予感

 
 ある夜、

 「小餅ーーーーー!」

 小餅は、誰かに呼ばれた。遠くから聞こえたような感じで。

 「みぃパパかな?石鹸でも、無くなったのかなぁ」

 小餅は、みぃパパが風呂場で叫んだと思った。

 風呂の前まで行く。

 ドアを開ける。

 小餅とみぃパパは、同時に、同じ言葉を言った。

 「今、呼んだ?」

 !?

 みぃパパは、小餅を呼んでいないという。

 小餅も、みぃパパを呼んでいない。

 なのに二人とも、『誰かに呼ばれた』と言う・・・。

 小餅はイヤな予感がした。

 昔の記憶が甦る。



 小餅が小学校4年のある朝、いつもの様に、遅刻ギリギリで通学路を走ったり強歩したりしていた。まわりには誰もいない。
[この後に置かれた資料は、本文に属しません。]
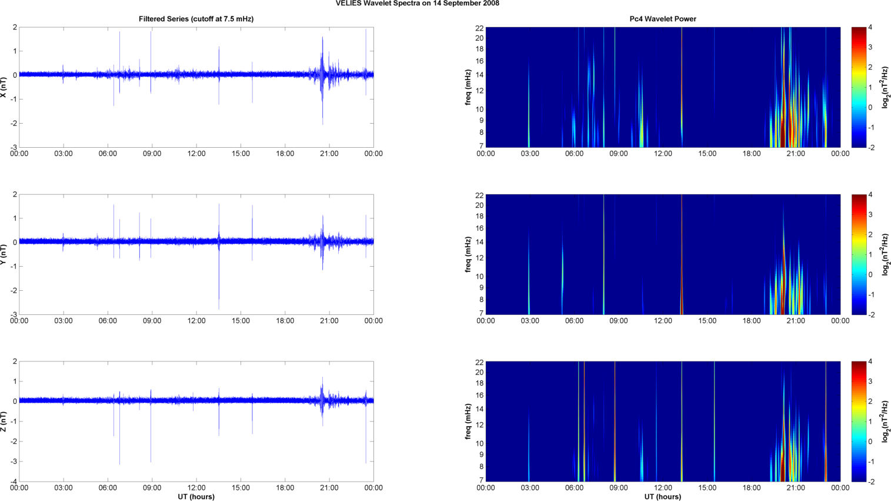
Task: Click the 12:00 tick under the X time series
Action: coord(196,154)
 公園予定地の、草がボウボウの荒れた空き地、子供にとっては良い遊び場。・・・その横を走っていた時だった。

 「こぉーもち、さ〜ん!」

 と、誰かに呼ばれた。声はずっと後ろの方からだった。

 立ち止まり振り向く。だがしかし、誰もいない。

 そう、誰もいるはずが無い。この時間に小餅よりも後ろにいたら完全に遅刻だ。

 「おかしいなぁ??」

 と、思ったが、考えてると遅刻する。慌てて走る小餅。

 ところが、不思議な事は、これだけでは無かった。

 「あたしも、学校に来る時、誰かに呼ばれたよ」

 「ルミちゃんも呼ばれたの!?」

 「うん。『ル〜ミちゃぁ〜ん』って。でも、知ってる人は誰もいなかった」

 「ボクも呼ばれたよ!」

 「ええ!?モリケンも??」

 「うん。『モーリケーーン』って呼ばれた」

 「・・・誰もいなかったの?」

 「だれも呼んでないみたいだった」

 もしかしたら、まだ、他にも呼ばれた人がいたかもしれないが、確認をしたのは3人だけだった。

 気味が悪い話だ。

 そして、この直後か直前か忘れてしまったが(古い記憶なので)、ちょっとした事故があった。
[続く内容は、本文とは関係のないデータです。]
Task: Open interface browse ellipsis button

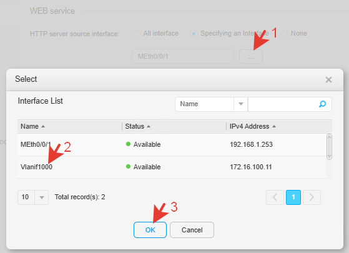Action: (x=251, y=57)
 呼ばれたうちの一人、モリケンの兄弟が交通事故にあったのだ。幸い軽傷だったそうだが、3人は、あの呼ぶ声が何か関係があるのかと、気味悪がった。



 小餅はイヤな予感がした。

 「小餅家で、誰かケガをするかもしれない・・・」

 みぃパパは明日は仕事だが、明日の仕事の内容は危険なことは無い。みぃは休みだが家から出る予定は無い。

 一番、危ないのは小餅だ。

 年に一度の『PTAミニバレーボール大会』

 クラス対抗で、ゲームを通して仲良くなろうという趣旨だ。

 毎年、大会前の1週間のうち2日練習をして、筋肉痛で動けないまま予選落ちをしていた。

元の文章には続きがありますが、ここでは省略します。